Stored data:
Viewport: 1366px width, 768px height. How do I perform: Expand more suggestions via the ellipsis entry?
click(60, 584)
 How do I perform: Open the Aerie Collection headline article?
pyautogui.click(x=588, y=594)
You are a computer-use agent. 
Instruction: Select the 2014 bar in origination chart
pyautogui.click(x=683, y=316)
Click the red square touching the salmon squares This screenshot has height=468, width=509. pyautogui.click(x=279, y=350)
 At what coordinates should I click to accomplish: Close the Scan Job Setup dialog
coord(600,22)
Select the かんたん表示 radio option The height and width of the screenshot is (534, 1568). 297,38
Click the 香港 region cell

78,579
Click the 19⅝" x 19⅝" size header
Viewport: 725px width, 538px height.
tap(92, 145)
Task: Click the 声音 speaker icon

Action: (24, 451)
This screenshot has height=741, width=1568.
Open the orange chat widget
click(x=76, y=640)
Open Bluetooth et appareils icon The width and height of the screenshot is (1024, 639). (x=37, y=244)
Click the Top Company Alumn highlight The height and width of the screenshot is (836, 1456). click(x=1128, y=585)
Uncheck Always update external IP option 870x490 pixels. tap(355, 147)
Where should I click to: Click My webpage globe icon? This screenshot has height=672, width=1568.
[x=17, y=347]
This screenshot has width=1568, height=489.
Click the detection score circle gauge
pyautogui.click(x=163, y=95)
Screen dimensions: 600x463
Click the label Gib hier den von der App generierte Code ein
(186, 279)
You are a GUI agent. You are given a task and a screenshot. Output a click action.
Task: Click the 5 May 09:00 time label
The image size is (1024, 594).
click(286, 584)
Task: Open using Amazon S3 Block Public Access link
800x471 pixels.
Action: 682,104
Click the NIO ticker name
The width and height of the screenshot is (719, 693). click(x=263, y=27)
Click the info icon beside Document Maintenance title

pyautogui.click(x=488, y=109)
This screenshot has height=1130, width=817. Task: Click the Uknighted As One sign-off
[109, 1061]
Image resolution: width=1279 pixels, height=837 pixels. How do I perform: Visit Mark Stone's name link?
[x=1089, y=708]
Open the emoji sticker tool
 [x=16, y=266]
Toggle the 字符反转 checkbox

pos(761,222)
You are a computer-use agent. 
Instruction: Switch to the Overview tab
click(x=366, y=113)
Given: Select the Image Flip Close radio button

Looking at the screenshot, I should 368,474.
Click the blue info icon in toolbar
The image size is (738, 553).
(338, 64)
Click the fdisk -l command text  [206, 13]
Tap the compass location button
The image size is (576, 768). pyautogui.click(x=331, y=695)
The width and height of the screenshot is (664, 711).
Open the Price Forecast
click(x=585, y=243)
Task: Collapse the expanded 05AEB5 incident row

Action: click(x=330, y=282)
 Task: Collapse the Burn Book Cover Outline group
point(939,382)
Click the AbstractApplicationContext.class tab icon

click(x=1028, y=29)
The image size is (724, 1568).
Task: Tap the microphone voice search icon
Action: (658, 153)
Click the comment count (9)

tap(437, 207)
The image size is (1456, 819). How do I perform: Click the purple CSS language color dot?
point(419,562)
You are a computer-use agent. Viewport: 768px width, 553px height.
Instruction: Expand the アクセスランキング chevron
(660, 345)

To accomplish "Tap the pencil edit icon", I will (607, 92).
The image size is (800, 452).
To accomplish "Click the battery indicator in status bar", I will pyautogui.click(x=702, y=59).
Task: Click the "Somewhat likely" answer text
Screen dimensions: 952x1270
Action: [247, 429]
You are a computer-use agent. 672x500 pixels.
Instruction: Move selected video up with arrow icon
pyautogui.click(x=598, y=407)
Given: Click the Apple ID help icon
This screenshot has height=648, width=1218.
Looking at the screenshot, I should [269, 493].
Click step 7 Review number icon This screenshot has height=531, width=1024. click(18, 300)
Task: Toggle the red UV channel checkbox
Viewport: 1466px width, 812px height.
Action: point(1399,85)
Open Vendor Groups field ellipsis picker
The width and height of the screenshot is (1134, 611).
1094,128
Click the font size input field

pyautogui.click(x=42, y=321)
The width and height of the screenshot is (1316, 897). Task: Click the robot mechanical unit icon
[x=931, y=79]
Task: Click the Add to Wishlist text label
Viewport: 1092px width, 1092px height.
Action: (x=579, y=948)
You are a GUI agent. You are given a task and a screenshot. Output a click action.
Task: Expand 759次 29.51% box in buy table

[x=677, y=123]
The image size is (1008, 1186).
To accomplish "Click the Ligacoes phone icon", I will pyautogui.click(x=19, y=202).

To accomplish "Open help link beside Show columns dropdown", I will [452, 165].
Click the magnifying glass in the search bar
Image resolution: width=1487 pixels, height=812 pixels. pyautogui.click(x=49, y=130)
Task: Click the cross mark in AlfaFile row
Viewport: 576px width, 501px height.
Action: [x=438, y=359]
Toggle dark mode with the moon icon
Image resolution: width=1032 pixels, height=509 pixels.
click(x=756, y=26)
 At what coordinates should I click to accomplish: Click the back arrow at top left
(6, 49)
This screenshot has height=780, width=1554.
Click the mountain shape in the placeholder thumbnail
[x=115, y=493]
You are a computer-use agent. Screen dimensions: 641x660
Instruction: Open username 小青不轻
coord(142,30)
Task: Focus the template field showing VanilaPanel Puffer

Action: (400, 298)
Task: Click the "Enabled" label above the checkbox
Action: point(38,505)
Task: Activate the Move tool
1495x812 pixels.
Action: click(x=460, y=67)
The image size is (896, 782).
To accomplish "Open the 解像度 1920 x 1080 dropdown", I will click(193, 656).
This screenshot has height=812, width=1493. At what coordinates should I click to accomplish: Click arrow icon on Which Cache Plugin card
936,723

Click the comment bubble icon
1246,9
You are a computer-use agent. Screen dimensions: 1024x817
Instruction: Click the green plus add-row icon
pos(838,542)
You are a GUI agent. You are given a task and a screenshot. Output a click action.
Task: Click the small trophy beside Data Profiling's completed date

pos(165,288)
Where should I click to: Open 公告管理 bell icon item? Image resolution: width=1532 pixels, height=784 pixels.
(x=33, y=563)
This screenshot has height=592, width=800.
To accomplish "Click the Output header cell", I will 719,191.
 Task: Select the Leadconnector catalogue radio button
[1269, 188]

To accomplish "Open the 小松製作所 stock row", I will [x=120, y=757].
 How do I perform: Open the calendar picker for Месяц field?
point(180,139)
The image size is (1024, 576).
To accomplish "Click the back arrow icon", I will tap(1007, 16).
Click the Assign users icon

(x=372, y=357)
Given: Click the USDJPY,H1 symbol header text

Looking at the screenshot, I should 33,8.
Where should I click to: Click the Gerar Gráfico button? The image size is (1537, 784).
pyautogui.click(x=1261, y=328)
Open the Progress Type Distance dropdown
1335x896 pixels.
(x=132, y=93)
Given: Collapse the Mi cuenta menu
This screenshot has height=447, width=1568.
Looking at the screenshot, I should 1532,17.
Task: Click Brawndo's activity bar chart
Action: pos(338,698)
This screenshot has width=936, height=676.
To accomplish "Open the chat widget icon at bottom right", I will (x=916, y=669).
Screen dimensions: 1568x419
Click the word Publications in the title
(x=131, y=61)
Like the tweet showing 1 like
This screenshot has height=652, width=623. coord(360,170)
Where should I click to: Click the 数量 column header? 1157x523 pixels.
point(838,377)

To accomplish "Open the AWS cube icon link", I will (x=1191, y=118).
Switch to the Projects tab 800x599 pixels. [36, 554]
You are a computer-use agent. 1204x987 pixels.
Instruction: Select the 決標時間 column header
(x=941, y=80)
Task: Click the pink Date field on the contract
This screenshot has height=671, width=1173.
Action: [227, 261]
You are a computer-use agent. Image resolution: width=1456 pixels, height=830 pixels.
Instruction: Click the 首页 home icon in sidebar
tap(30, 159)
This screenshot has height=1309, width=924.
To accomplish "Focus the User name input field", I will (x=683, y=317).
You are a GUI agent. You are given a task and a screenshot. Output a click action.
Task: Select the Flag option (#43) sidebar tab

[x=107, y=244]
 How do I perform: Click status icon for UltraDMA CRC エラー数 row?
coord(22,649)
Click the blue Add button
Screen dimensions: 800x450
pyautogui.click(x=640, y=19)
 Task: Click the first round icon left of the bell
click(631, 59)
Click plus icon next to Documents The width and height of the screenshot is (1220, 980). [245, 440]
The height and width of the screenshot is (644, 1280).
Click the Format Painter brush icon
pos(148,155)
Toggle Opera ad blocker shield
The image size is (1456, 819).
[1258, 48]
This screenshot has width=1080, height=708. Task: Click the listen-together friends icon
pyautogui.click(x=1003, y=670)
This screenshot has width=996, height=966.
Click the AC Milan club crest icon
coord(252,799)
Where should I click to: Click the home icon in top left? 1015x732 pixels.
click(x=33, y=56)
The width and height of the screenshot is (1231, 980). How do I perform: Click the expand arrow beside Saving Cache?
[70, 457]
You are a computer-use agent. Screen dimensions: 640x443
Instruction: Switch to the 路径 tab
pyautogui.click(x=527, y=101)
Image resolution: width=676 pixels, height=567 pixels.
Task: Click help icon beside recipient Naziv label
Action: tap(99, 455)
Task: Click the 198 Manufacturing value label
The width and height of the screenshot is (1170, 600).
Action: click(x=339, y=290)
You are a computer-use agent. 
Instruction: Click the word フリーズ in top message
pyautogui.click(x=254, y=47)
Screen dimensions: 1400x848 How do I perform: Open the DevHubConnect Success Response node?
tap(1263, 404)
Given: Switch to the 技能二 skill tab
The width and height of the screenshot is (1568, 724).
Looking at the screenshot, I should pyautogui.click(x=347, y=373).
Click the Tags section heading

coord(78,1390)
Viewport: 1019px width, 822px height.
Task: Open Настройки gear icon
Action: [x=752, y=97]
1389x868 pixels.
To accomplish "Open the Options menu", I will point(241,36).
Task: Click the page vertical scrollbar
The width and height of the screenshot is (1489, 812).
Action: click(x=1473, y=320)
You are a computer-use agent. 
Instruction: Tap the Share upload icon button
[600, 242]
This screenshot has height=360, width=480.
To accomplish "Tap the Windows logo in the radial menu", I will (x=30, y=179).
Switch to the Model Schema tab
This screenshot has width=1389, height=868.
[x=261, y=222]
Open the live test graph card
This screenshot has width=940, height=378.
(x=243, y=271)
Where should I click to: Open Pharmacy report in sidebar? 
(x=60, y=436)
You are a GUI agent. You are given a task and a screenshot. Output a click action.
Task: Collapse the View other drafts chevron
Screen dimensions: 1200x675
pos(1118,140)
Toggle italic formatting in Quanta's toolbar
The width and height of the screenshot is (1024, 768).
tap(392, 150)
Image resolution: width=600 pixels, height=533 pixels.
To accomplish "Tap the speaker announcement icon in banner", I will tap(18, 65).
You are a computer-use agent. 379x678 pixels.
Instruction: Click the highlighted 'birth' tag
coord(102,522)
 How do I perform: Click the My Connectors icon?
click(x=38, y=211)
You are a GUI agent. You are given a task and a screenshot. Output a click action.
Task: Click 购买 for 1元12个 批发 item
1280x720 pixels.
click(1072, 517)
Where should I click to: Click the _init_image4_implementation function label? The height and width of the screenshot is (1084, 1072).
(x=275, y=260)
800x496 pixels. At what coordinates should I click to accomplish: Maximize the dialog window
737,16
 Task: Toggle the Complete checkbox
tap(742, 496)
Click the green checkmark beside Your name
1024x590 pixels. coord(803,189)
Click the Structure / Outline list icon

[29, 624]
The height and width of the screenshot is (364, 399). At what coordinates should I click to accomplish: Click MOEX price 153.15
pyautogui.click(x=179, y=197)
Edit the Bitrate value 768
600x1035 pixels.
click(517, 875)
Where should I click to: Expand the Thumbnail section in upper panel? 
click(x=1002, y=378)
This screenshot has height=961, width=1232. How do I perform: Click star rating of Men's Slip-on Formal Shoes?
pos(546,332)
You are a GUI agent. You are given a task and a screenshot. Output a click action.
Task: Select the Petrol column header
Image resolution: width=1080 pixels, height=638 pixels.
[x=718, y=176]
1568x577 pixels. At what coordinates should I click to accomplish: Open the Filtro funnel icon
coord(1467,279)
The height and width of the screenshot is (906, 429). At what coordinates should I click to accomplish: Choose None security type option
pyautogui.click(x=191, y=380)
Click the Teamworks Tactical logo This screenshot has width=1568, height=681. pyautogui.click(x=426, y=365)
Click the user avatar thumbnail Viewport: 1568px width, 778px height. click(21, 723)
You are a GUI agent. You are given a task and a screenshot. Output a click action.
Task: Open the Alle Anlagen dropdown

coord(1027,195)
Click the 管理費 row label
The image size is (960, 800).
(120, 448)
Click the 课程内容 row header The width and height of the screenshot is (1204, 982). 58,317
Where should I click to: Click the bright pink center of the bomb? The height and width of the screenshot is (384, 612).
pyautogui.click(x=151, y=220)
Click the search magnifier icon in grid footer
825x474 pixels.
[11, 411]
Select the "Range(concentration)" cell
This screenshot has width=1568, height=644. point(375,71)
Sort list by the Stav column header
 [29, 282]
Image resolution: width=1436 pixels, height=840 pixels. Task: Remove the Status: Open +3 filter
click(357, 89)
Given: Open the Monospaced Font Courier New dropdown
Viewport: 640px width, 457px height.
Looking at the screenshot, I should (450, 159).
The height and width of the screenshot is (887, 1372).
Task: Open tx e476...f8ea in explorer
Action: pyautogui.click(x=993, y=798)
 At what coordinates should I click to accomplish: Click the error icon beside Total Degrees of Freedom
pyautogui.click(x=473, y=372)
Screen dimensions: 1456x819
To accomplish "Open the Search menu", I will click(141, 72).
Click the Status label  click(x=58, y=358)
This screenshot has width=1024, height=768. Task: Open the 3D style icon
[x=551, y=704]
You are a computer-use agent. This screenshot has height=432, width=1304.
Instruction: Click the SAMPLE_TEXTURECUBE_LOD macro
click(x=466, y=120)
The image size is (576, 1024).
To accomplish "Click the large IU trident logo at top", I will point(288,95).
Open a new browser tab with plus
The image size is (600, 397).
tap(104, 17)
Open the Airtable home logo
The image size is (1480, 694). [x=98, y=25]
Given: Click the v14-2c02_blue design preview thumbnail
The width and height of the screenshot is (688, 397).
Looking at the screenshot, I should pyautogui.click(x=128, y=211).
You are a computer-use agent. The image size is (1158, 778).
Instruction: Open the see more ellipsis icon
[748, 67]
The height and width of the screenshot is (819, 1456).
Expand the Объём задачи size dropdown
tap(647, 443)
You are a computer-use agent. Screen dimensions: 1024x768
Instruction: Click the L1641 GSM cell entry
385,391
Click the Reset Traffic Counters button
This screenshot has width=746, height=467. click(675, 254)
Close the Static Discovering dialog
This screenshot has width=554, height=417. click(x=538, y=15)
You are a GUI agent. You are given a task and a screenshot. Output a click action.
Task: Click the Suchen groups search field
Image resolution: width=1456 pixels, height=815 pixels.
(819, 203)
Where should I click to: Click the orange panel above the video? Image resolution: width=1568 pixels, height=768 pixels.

_Goal of the exercise_
Copy the rows word for word, starting with the line that contains "The image size is (800, 452)." and ending with the line that contains "Click step 7", including both of those lines.

_Result_
The image size is (800, 452).
To accomplish "Click the battery indicator in status bar", I will pyautogui.click(x=702, y=59).
Task: Click the "Somewhat likely" answer text
Screen dimensions: 952x1270
Action: [247, 429]
You are a computer-use agent. 672x500 pixels.
Instruction: Move selected video up with arrow icon
pyautogui.click(x=598, y=407)
Given: Click the Apple ID help icon
This screenshot has height=648, width=1218.
Looking at the screenshot, I should [269, 493].
Click step 7 Review number icon This screenshot has height=531, width=1024. click(18, 300)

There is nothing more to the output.